In the case of VM Morrison Supermarkets Plc v Various Claimants, the Court of Appeal (“CA”) held that the supermarket chain Morrisons was liable for the actions of an employee who wrongfully disclosed the personal data of 99,998 of his colleagues.
The employee Mr Skelton, was a senior IT internal auditor employed by Morrisons. Having used Morrisons’ postal facilities for his private purposes without permission, an internal disciplinary hearing was held and Mr Skelton was given a formal verbal warning.
Mr Skelton was annoyed by the disciplinary proceedings and the sanction he received, and subsequently uploaded payroll data from his home computer onto the internet which contained the personal details of 99,998 of his colleagues. The data consisted of the following: names, addresses, gender, dates of birth, phone numbers (home or mobile), national insurance numbers, bank sort codes, bank account numbers and salaries.

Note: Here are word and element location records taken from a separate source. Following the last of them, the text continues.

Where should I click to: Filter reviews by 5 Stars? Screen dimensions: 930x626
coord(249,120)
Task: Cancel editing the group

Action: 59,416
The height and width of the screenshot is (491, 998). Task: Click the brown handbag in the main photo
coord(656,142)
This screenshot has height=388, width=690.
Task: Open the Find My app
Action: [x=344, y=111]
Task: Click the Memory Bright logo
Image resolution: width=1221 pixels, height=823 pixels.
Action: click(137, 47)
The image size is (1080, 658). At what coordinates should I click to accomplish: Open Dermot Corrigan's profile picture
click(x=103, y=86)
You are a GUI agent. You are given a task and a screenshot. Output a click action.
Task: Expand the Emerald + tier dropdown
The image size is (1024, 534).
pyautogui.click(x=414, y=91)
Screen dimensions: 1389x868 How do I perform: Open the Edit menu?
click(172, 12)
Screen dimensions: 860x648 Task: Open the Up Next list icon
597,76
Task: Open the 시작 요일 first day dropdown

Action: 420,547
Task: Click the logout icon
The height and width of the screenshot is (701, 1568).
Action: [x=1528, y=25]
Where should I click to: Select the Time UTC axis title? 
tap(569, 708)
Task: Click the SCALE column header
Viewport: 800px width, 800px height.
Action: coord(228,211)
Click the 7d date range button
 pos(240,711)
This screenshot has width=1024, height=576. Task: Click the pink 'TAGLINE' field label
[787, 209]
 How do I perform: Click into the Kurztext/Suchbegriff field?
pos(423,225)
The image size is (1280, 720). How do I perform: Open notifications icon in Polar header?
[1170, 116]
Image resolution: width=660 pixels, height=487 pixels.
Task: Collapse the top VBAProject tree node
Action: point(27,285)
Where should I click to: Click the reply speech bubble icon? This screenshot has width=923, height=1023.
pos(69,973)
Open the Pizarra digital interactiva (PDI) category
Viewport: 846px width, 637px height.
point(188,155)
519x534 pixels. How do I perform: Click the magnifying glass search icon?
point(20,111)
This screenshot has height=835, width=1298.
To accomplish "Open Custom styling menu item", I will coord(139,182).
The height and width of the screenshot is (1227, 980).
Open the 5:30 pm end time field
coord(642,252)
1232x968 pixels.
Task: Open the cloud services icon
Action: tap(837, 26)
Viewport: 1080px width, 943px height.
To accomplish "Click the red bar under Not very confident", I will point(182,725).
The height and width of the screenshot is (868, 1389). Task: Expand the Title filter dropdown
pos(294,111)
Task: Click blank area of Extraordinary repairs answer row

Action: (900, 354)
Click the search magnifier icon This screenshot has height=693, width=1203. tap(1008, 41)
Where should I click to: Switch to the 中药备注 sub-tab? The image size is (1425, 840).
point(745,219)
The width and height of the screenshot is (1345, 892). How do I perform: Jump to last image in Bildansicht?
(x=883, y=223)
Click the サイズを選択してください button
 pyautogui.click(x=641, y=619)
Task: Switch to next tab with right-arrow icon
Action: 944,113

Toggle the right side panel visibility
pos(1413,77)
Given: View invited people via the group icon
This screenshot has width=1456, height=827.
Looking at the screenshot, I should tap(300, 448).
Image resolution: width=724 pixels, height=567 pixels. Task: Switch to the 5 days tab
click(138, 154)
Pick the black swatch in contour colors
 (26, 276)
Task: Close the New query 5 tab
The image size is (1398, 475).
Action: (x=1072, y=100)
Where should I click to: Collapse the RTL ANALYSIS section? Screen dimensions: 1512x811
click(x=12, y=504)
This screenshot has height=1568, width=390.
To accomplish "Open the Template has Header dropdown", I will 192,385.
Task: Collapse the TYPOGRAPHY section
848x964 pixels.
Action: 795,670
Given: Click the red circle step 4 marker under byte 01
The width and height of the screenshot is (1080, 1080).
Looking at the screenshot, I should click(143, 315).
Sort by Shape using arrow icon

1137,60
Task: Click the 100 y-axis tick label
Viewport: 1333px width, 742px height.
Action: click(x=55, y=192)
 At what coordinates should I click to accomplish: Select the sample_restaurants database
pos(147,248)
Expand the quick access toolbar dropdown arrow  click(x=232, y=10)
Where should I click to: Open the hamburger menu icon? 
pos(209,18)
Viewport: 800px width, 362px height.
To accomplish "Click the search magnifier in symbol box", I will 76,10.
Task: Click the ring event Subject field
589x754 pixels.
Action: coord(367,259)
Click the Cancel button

Morrisons were alerted of the breach, took down the website and informed the police. Mr Skelton was arrested and sentenced to eight years imprisonment.
As a result of the data breach, 5,518 employees (the “Claimants”) issued a claim for damages, against Morrisons, for misuse of private information, breach of confidence, and breach of statutory duty under data protection legislation. The Claimants argued that Morrisons was vicariously liable for the wrongful conduct of Mr Skelton.
The High Court held that Morrisons was vicariously liable for the data leak because Mr Skelton unlawfully disclosed the personal data in the course of his employment.
Morrisons appealed to the CA, however the CA upheld the High Court’s ruling.
The CA had to consider two issues: 1) the functions or field of activities entrusted by Morrisons to Mr Skelton (the nature of Mr Skelton’s job); and 2) whether there was a sufficient connection between Mr Skelton’s position and his wrongful conduct to make it right for Morrisons to be held liable.
It was accepted that the nature of Mr Skelton’s job was to deal with the payroll data, he was therefore deliberately entrusted with its protection.
In regards to the second issue, Morrisons argued that there was not a sufficient connection between Mr Skelton’s job and his wrongful conduct because he had uploaded the personal data from his home computer. However, the CA stated that although the time and place at which an act occurs will always be relevant, it is not conclusive to establishing vicarious liability. There are a number of cases where employers have been held liable for the acts committed by their employees away from the workplace. Mr Skelton misused his position of trust in a way which injured the Claimants, and as Morrisons put him in that position of trust it was held that Morrisons should be held responsible. There was an unbroken thread that linked Mr Skelton’s work to the unlawful disclosure.
This case serves as a reminder of the potential for employers to be held liable for an employee’s wrongful conduct outside of the workplace.